# 1.5 Gallon Betta Tank



## banana1226 (Jul 11, 2012)

Hello everyone. Alright, so a few days ago my friend gave me her bettas fish that she could no longer keep. He came in maybe a .5 gallon bowl. So I switched him to a .9 gallon vase. He lived in that for 2 days while I made time to go to the pet store. Today I went and couldn't find anything under 40 dollars. My last stop was wal-mart. I bought a 1.5 gallon fish tank with a filter and LED light for $20. But after researching I realized I may have made a mistake. It is really too small for him? Will he be able to live a happy life? Will he be able to maintain healthiness? I feel really terrible! :[ I don't know what to do. I've already set everything up, and the fish is now inside the tank. I don't know if I can take it back.
I've spent most of my money I have on hand on that tank. I don't know what to do now, or where I can can get an affordable tank that's an appropriate size. Or where anyone educated on betta fish keeping would buy my stupid 1.5 gallon tank for 20 bucks, if I decide to sell it and buy a bigger tank. I feel awful :[ Is this tank suitable? Do I for sure have to get a new one?

My 1.5 Gallon Betta Tank - YouTube

Please help me and my :betta:!


----------



## Marci99205 (Dec 13, 2011)

I got a 5.5 for $35 @ petsmart Top Fin&reg 5.5 Gallon Aquarium Starter KIt - Specialty Pet Month - Featured Products - PetSmart


----------



## Kehy (Apr 19, 2011)

I kept bettas in a 1.5 before, and while it's not ideal, there are several things that apply to tanks of all sizes that can improve his life. Really, a 5 gallon or even a 10 would be best, but I understand the money thing. Check craigslist, the classifieds, garage sales, thrift stores, and so on. You can get amazing deals on tanks. (I've seen a 6' long tank at GoodWill for $14)

*Live plants* I cannot stress this enough, live plants make a huge impact on fish and water quality. You may have to replace the stock lighting that comes with a tank, but that can be as easy as a desk lamp and the right kind of light bulb. Many plants like mosses, anubias, crypts, and swords are very easy to grow, and many can survive just about anything you can throw at them. They will help absorb ammonia, nitrites and nitrates, and keep the water healthier for fish.

^^^^^^^^^^^^^^^^

▶ [Work instruction A] In the betta tank thread, translate this sentence into Spanish: "I bought a 1.5 gallon fish tank with a filter and LED light for $20."
▶ [Work instruction B] Transcribe part of the betta tank thread, beginning at the words "I got a 5.5" and stopping after the words "GoodWill for $14)".
▶ [Work instruction C] List every plant that the betta tank thread names as very easy to grow.

▶ [Recorded information]
^^^^^^^^^^^^^^^^

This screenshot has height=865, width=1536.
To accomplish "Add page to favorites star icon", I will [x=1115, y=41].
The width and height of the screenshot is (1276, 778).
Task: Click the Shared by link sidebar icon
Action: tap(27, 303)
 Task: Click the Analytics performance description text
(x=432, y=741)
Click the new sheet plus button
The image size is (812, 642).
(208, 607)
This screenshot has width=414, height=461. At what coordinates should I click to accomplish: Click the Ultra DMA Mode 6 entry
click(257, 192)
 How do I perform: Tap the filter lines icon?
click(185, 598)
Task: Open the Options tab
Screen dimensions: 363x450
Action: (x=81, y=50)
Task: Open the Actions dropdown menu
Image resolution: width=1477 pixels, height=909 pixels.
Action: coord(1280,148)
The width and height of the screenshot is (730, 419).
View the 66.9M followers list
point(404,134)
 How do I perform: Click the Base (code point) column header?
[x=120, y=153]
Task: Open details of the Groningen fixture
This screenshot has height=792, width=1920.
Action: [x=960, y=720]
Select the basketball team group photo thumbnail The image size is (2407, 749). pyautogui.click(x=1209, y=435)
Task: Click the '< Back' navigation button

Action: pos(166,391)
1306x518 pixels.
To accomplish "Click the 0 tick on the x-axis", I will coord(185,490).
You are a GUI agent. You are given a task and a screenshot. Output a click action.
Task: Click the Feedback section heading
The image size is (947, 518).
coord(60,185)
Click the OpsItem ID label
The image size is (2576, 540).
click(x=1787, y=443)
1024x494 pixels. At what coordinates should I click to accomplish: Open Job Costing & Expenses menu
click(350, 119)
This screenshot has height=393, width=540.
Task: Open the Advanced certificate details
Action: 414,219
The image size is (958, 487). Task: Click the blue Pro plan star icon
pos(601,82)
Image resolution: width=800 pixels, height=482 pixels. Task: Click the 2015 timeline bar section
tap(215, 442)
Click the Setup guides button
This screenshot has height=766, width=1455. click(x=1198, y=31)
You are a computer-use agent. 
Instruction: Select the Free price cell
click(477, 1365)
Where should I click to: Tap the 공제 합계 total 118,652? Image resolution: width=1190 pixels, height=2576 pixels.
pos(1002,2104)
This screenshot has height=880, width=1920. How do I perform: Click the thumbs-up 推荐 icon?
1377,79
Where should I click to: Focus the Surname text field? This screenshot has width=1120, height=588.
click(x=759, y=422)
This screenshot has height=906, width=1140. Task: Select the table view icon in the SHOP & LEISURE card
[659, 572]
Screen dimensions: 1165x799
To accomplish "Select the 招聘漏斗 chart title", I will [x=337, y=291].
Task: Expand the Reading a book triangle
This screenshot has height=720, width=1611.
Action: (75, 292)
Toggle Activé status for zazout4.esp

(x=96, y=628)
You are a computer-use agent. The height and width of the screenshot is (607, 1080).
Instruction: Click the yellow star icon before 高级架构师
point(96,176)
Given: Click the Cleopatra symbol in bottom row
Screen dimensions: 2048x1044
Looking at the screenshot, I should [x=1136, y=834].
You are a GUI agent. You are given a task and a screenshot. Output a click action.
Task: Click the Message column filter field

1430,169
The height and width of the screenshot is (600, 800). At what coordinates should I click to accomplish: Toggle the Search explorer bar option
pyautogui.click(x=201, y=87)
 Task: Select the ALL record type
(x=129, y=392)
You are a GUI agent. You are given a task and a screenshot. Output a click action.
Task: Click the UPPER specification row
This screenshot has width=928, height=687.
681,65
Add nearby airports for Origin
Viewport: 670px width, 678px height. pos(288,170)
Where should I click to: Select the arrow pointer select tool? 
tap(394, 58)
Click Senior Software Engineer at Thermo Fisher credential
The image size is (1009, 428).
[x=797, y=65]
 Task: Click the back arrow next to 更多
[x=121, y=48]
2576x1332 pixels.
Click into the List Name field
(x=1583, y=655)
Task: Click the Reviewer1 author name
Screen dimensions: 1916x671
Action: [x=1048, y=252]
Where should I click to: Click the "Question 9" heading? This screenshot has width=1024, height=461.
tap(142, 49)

^^^^^^^^^^^^^^^^

▶ [Task response A] Compré una pecera de 1.5 galones con un filtro y luz LED por 20 dólares.

▶ [Task response B]
I got a 5.5 for $35 @ petsmart Top Fin&reg 5.5 Gallon Aquarium Starter KIt - Specialty Pet Month - Featured Products - PetSmart


----------



## Kehy (Apr 19, 2011)

I kept bettas in a 1.5 before, and while it's not ideal, there are several things that apply to tanks of all sizes that can improve his life. Really, a 5 gallon or even a 10 would be best, but I understand the money thing. Check craigslist, the classifieds, garage sales, thrift stores, and so on. You can get amazing deals on tanks. (I've seen a 6' long tank at GoodWill for $14)

▶ [Task response C]
mosses
anubias
crypts
swords